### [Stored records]
========================================================================

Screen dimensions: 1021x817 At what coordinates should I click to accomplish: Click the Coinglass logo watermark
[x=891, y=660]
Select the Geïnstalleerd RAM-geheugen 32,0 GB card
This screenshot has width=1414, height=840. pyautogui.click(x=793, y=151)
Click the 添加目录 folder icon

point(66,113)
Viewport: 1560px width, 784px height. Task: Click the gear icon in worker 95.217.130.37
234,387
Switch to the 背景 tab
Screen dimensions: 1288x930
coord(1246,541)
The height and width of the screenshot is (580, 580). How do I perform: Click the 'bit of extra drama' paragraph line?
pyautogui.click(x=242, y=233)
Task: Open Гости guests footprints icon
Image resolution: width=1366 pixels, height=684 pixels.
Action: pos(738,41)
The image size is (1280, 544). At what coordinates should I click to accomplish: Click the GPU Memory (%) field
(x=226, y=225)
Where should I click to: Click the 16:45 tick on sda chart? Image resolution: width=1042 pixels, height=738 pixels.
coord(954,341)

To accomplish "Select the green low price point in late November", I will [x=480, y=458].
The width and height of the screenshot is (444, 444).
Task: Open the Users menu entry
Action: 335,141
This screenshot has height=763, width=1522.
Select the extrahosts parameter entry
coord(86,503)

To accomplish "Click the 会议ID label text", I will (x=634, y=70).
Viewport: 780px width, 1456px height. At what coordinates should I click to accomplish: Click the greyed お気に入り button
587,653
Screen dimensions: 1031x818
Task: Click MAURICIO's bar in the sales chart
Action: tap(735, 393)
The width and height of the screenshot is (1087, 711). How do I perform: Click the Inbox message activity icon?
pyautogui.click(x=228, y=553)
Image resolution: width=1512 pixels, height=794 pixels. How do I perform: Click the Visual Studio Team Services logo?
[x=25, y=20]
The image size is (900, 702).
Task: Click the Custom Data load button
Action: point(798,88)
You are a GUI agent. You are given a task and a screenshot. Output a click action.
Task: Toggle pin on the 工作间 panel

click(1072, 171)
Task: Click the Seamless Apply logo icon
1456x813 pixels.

========================================================================

### [Activity]
From the first line to the last, reproduce the data exactly.

### [Written response]
Screen dimensions: 1021x817 At what coordinates should I click to accomplish: Click the Coinglass logo watermark
[x=891, y=660]
Select the Geïnstalleerd RAM-geheugen 32,0 GB card
This screenshot has width=1414, height=840. pyautogui.click(x=793, y=151)
Click the 添加目录 folder icon

point(66,113)
Viewport: 1560px width, 784px height. Task: Click the gear icon in worker 95.217.130.37
234,387
Switch to the 背景 tab
Screen dimensions: 1288x930
coord(1246,541)
The height and width of the screenshot is (580, 580). How do I perform: Click the 'bit of extra drama' paragraph line?
pyautogui.click(x=242, y=233)
Task: Open Гости guests footprints icon
Image resolution: width=1366 pixels, height=684 pixels.
Action: pos(738,41)
The image size is (1280, 544). At what coordinates should I click to accomplish: Click the GPU Memory (%) field
(x=226, y=225)
Where should I click to: Click the 16:45 tick on sda chart? Image resolution: width=1042 pixels, height=738 pixels.
coord(954,341)

To accomplish "Select the green low price point in late November", I will [x=480, y=458].
The width and height of the screenshot is (444, 444).
Task: Open the Users menu entry
Action: 335,141
This screenshot has height=763, width=1522.
Select the extrahosts parameter entry
coord(86,503)

To accomplish "Click the 会议ID label text", I will (x=634, y=70).
Viewport: 780px width, 1456px height. At what coordinates should I click to accomplish: Click the greyed お気に入り button
587,653
Screen dimensions: 1031x818
Task: Click MAURICIO's bar in the sales chart
Action: tap(735, 393)
The width and height of the screenshot is (1087, 711). How do I perform: Click the Inbox message activity icon?
pyautogui.click(x=228, y=553)
Image resolution: width=1512 pixels, height=794 pixels. How do I perform: Click the Visual Studio Team Services logo?
[x=25, y=20]
The image size is (900, 702).
Task: Click the Custom Data load button
Action: point(798,88)
You are a GUI agent. You are given a task and a screenshot. Output a click action.
Task: Toggle pin on the 工作间 panel

click(1072, 171)
Task: Click the Seamless Apply logo icon
1456x813 pixels.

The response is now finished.